**PROMPT**: Reproduce each entry below exactly, without omitting any.

——————

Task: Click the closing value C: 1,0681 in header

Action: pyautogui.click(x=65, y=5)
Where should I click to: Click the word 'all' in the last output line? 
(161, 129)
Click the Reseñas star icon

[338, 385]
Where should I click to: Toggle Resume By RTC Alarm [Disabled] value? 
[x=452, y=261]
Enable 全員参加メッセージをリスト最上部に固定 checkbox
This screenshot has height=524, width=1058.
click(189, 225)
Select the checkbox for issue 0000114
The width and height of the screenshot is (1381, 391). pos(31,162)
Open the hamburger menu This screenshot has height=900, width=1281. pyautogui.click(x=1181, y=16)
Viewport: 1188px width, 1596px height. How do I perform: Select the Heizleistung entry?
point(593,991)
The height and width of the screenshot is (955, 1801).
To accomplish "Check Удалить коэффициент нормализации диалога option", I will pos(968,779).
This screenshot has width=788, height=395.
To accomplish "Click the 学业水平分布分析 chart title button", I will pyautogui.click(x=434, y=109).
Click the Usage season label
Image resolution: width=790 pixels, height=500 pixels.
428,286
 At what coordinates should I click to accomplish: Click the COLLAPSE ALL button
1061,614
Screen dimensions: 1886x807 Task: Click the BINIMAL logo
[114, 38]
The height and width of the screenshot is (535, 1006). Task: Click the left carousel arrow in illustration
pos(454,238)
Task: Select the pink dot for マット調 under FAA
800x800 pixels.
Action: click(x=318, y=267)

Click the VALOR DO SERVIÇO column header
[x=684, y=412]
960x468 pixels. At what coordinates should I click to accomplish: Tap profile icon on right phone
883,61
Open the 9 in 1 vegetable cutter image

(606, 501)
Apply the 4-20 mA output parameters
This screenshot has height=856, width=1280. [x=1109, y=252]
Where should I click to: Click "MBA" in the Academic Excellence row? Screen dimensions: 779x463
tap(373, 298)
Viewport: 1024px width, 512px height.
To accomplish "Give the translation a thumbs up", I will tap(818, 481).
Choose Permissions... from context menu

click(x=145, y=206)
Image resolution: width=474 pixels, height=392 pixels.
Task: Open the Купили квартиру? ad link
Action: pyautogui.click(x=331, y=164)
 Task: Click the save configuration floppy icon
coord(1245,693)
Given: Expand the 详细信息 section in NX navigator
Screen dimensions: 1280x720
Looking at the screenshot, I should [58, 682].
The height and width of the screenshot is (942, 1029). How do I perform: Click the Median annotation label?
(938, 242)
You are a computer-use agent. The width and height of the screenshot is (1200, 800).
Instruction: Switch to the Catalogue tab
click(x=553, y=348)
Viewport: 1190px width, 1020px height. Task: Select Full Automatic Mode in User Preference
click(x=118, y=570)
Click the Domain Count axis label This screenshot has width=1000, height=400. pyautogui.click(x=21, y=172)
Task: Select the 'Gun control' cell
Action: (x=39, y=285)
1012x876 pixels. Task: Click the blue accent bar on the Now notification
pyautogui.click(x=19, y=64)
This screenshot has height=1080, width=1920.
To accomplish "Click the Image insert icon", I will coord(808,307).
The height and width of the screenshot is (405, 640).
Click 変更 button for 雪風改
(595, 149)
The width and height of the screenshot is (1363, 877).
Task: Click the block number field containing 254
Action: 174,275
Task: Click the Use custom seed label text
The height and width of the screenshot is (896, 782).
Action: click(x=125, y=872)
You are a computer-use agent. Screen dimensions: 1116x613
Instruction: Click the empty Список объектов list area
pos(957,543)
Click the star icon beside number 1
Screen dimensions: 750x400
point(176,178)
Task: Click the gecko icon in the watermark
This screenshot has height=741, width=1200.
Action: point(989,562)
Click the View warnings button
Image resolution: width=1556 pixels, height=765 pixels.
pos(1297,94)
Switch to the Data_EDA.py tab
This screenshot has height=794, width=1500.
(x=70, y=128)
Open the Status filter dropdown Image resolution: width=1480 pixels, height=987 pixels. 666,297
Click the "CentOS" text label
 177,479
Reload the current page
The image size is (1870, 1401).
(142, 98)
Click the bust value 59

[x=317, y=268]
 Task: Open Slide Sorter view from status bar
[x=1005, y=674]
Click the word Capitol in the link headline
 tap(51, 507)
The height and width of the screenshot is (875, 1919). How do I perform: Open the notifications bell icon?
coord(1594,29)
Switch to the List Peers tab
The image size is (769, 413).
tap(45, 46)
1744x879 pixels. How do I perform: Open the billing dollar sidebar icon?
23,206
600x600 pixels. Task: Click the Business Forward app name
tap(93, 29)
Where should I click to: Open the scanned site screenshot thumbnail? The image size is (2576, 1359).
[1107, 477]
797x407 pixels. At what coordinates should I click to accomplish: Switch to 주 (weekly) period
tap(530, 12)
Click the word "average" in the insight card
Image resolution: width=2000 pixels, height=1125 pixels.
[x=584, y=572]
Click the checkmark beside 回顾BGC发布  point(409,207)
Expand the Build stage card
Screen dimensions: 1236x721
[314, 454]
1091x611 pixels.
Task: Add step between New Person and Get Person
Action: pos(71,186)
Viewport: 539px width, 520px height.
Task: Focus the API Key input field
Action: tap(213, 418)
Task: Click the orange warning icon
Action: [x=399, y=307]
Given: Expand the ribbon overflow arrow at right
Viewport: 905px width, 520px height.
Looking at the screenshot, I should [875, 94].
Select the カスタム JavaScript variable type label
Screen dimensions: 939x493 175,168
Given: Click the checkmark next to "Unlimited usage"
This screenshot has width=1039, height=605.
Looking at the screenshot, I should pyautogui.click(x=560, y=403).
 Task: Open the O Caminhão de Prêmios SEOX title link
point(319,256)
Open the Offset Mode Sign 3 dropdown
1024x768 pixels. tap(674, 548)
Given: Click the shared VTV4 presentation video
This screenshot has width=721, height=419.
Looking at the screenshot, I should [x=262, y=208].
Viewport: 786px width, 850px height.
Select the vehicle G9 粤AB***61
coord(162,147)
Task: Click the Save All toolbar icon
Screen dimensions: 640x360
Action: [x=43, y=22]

——————

**WORKED SOLUTION**:
Task: Click the closing value C: 1,0681 in header

Action: pyautogui.click(x=65, y=5)
Where should I click to: Click the word 'all' in the last output line? 
(161, 129)
Click the Reseñas star icon

[338, 385]
Where should I click to: Toggle Resume By RTC Alarm [Disabled] value? 
[x=452, y=261]
Enable 全員参加メッセージをリスト最上部に固定 checkbox
This screenshot has height=524, width=1058.
click(189, 225)
Select the checkbox for issue 0000114
The width and height of the screenshot is (1381, 391). pos(31,162)
Open the hamburger menu This screenshot has height=900, width=1281. pyautogui.click(x=1181, y=16)
Viewport: 1188px width, 1596px height. How do I perform: Select the Heizleistung entry?
point(593,991)
The height and width of the screenshot is (955, 1801).
To accomplish "Check Удалить коэффициент нормализации диалога option", I will pos(968,779).
This screenshot has width=788, height=395.
To accomplish "Click the 学业水平分布分析 chart title button", I will pyautogui.click(x=434, y=109).
Click the Usage season label
Image resolution: width=790 pixels, height=500 pixels.
428,286
 At what coordinates should I click to accomplish: Click the COLLAPSE ALL button
1061,614
Screen dimensions: 1886x807 Task: Click the BINIMAL logo
[114, 38]
The height and width of the screenshot is (535, 1006). Task: Click the left carousel arrow in illustration
pos(454,238)
Task: Select the pink dot for マット調 under FAA
800x800 pixels.
Action: click(x=318, y=267)

Click the VALOR DO SERVIÇO column header
[x=684, y=412]
960x468 pixels. At what coordinates should I click to accomplish: Tap profile icon on right phone
883,61
Open the 9 in 1 vegetable cutter image

(606, 501)
Apply the 4-20 mA output parameters
This screenshot has height=856, width=1280. [x=1109, y=252]
Where should I click to: Click "MBA" in the Academic Excellence row? Screen dimensions: 779x463
tap(373, 298)
Viewport: 1024px width, 512px height.
To accomplish "Give the translation a thumbs up", I will tap(818, 481).
Choose Permissions... from context menu

click(x=145, y=206)
Image resolution: width=474 pixels, height=392 pixels.
Task: Open the Купили квартиру? ad link
Action: pyautogui.click(x=331, y=164)
 Task: Click the save configuration floppy icon
coord(1245,693)
Given: Expand the 详细信息 section in NX navigator
Screen dimensions: 1280x720
Looking at the screenshot, I should [58, 682].
The height and width of the screenshot is (942, 1029). How do I perform: Click the Median annotation label?
(938, 242)
You are a computer-use agent. The width and height of the screenshot is (1200, 800).
Instruction: Switch to the Catalogue tab
click(x=553, y=348)
Viewport: 1190px width, 1020px height. Task: Select Full Automatic Mode in User Preference
click(x=118, y=570)
Click the Domain Count axis label This screenshot has width=1000, height=400. pyautogui.click(x=21, y=172)
Task: Select the 'Gun control' cell
Action: (x=39, y=285)
1012x876 pixels. Task: Click the blue accent bar on the Now notification
pyautogui.click(x=19, y=64)
This screenshot has height=1080, width=1920.
To accomplish "Click the Image insert icon", I will coord(808,307).
The height and width of the screenshot is (405, 640).
Click 変更 button for 雪風改
(595, 149)
The width and height of the screenshot is (1363, 877).
Task: Click the block number field containing 254
Action: 174,275
Task: Click the Use custom seed label text
The height and width of the screenshot is (896, 782).
Action: click(x=125, y=872)
You are a computer-use agent. Screen dimensions: 1116x613
Instruction: Click the empty Список объектов list area
pos(957,543)
Click the star icon beside number 1
Screen dimensions: 750x400
point(176,178)
Task: Click the gecko icon in the watermark
This screenshot has height=741, width=1200.
Action: point(989,562)
Click the View warnings button
Image resolution: width=1556 pixels, height=765 pixels.
pos(1297,94)
Switch to the Data_EDA.py tab
This screenshot has height=794, width=1500.
(x=70, y=128)
Open the Status filter dropdown Image resolution: width=1480 pixels, height=987 pixels. 666,297
Click the "CentOS" text label
 177,479
Reload the current page
The image size is (1870, 1401).
(142, 98)
Click the bust value 59

[x=317, y=268]
 Task: Open Slide Sorter view from status bar
[x=1005, y=674]
Click the word Capitol in the link headline
 tap(51, 507)
The height and width of the screenshot is (875, 1919). How do I perform: Open the notifications bell icon?
coord(1594,29)
Switch to the List Peers tab
The image size is (769, 413).
tap(45, 46)
1744x879 pixels. How do I perform: Open the billing dollar sidebar icon?
23,206
600x600 pixels. Task: Click the Business Forward app name
tap(93, 29)
Where should I click to: Open the scanned site screenshot thumbnail? The image size is (2576, 1359).
[1107, 477]
797x407 pixels. At what coordinates should I click to accomplish: Switch to 주 (weekly) period
tap(530, 12)
Click the word "average" in the insight card
Image resolution: width=2000 pixels, height=1125 pixels.
[x=584, y=572]
Click the checkmark beside 回顾BGC发布  point(409,207)
Expand the Build stage card
Screen dimensions: 1236x721
[314, 454]
1091x611 pixels.
Task: Add step between New Person and Get Person
Action: pos(71,186)
Viewport: 539px width, 520px height.
Task: Focus the API Key input field
Action: tap(213, 418)
Task: Click the orange warning icon
Action: [x=399, y=307]
Given: Expand the ribbon overflow arrow at right
Viewport: 905px width, 520px height.
Looking at the screenshot, I should [875, 94].
Select the カスタム JavaScript variable type label
Screen dimensions: 939x493 175,168
Given: Click the checkmark next to "Unlimited usage"
This screenshot has width=1039, height=605.
Looking at the screenshot, I should pyautogui.click(x=560, y=403).
 Task: Open the O Caminhão de Prêmios SEOX title link
point(319,256)
Open the Offset Mode Sign 3 dropdown
1024x768 pixels. tap(674, 548)
Given: Click the shared VTV4 presentation video
This screenshot has width=721, height=419.
Looking at the screenshot, I should [x=262, y=208].
Viewport: 786px width, 850px height.
Select the vehicle G9 粤AB***61
coord(162,147)
Task: Click the Save All toolbar icon
Screen dimensions: 640x360
Action: [x=43, y=22]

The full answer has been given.